It is even more difficult to give specific advice regarding the details of fruit-handling. A few definite matters may be brought to the reader's attention. The stem should be left on all fruit when it is picked ; lay it carefully in the picking receptacle, and pour it out with equal care. Place it in the shipping package gently, pack it firmly to prevent movement in transit, but be careful not to bruise the fruit in covering the package. Caps and cushions on apple barrels prevent injury, and a fruit-wrapper is a mechanical protection against bruising. Caution the pickers, especially, about pressing the fingers against the tender fruits, such as the peach or the small-fruits, or light-colored fruits like the Yellow Bellflower or Rhode Island Greening apples. It discolors the fruit, but may not cause decay unless the skin is broken. Pick the larger fruits in baskets or pails. Do not use a picking-bag for these fruits, except for the citrus fruits, as the fruit is more likely to be injured. Caution the pickers against striking the fruit on the spurs or branches in taking it out of the trees.
Place the fruit in the shade as soon as it is picked, and leave it exposed to the cool night air before packing, if the fruit is picked after ten o'clock in the morning. The fruit picked early in the morning may be packed at once, or quickly stored, if designed for cold-storage. The tempera ture of the fruit may be 10° to 30° cooler in the morning than at midday. This represents the measure of cooling that takes place in one to five days in transit in a refrigerator car. The use of the night air for cooling is especially adapted to the Pacific coast and to high altitudes, where there is a wide difference between the temperature of night and day.
Draw the fruit to the packinghouse or to the shipping point on spring-wagons, and provide each wagon with a tarpaulin, if the fruit has to be drawn some distance in the sun. There may be a difference of 5 per cent of decay in Florida oranges drawn on spring-wagons and on wagons without springs.

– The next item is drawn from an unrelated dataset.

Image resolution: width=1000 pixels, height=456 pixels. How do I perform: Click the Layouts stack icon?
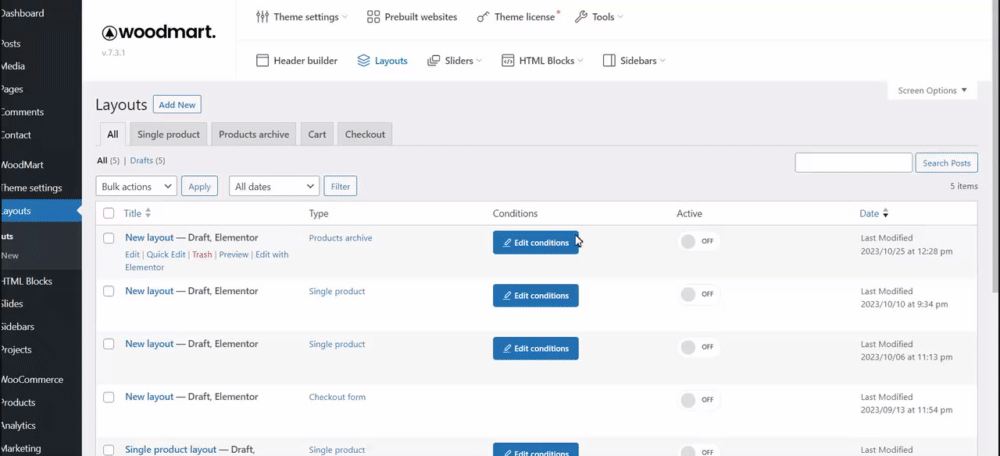click(364, 61)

After the fruit is picked, ship it or store it in the quickest possible time. The ripening processes progress with a bound as soon as the fruit is picked, especially in hot weather. A cool tempera ture checks the ripening and retards the develop ment of the diseases. Do not pile apples in the orchard either before or after packing for any length of time, and do not allow the fruit to remain in the packinghouse, except in cool weather. Rough handling, coupled with a delay in shipping or storing the fruit, causes more of the large com mercial losses in storage or in transportation than all other factors combined.
The packing-house.
A large fruit-farm should be equipped with a packing-house so arranged that the fruit is un loaded from the field at one end or side of the house, and is taken out after packing at the other end or side. Packing-tables should be placed lengthwise between the entrance and exit to avoid carrying fruit around the tables. The house should be provided with doors and windows which can be opened at night. Small-fruits may be packed in temporary sheds in the field. Apples and pears that are to be shipped at once may usually be packed more cheaply in the orchard, on temporarily erected platforms and sorting devices. It is an advantage to have the sorting-tables on wheels if the work is done in the field. Fruit that is to be wrapped and packed in boxes, or is to be put up with special care, can usually be handled best in a packinghouse. The packing-house may be part of a storage-plant or may be erected separately.
The fruit package.
It is wise for the average fruit-grower to use the type of package and to follow the general style of packing employed in the packing of fruits in his neighborhood. Special types of packages are appli cable to a special trade, but it does not usually pay to introduce a new package or method of packing in the general trade unless the fruit can be shipped in large quantities, and can be skilfully advertised. The fruit trade is conservative and suspicious in its attitude toward innovations. Buyers become used to a certain style of package and packing for the fruits of a region. They calculate the charges of cartage, storage and other things on these types of packages, and they do not like to adopt a new method of reckoning. A slight change in the design of the label on an established brand of oranges from California has been known to cost the shipper several thousand dollars before the error could be rectified. This attitude of the fruit trade is due, in no small measure, to the large extent of dishonest packing and grading, leading the buyer to suspect that a new package 'or label or method of pack ing is a new way of deceiving the purchaser. The grower who ships to the general market will make the greatest progress by improving the grade of the fruit and the uniformity of the pack. The grower who ships to a special trade may use any type of package that is attractive. He may wrap the fruit, embellish it with tinsel, or fix it up in any other way that gives artistic effect.